Jagged1 (JAG1): Structure, expression, and disease associations

Jagged1 (JAG1) is one of the 5 cell surface ligands that functions primarily in the highly conserved Notch signaling pathway. Notch signaling plays a critical role in cellular fate determination and is active throughout development and across many organ systems. The classic JAG1–NOTCH interaction leads to a cascade of proteolytic cleavages resulting in the NOTCH intracellular domain being transported into the nucleus where it functions to activate downstream transcription of target genes. JAG1 mutations have been associated with several disorders including the multi-system dominant disorder Alagille syndrome, and some cases of tetralogy of Fallot (although these may represent variable expressivity of Alagille syndrome).
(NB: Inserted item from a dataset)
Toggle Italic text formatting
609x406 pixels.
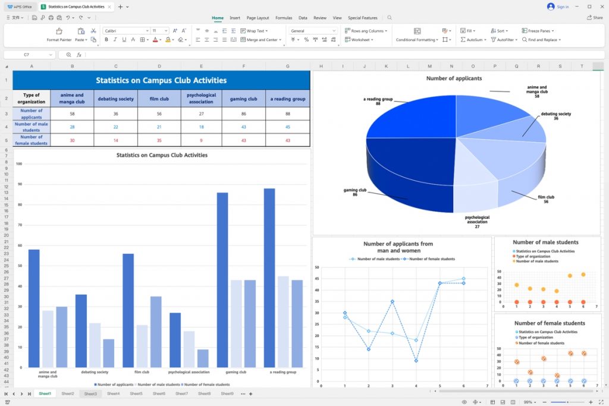coord(115,40)
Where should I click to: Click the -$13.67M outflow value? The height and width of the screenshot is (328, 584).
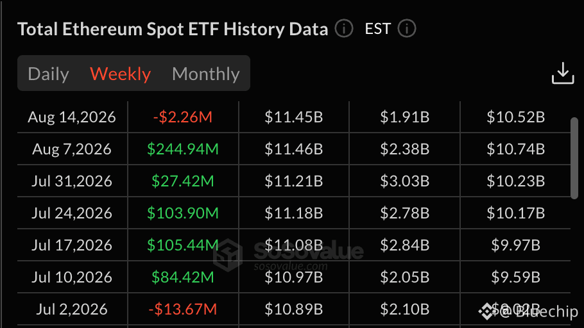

In addition, variations in JAG1 have been found to be associated with multiple types of cancer including breast cancer and adrenocortical carcinoma. Alagille syndrome, which primarily affects the liver, heart, skeleton, eye, face, kidney and vasculature is caused by loss of function mutations in JAG1, demonstrating that haploinsufficiency for JAG1 is disease causing, at least in these tissues. Expression and conditional gene knockout studies of JAG1 (Jag1) have correlated with tissue-specific disease phenotypes and have provided insight into both disease pathogenesis and human development. •Jagged1 is a cell surface ligand that functions in the Notch signaling pathway.•JAG1 mutations are responsible for Alagille syndrome and other disorders.•Expression and mouse models of Jag1 correlate with disease phenotypes.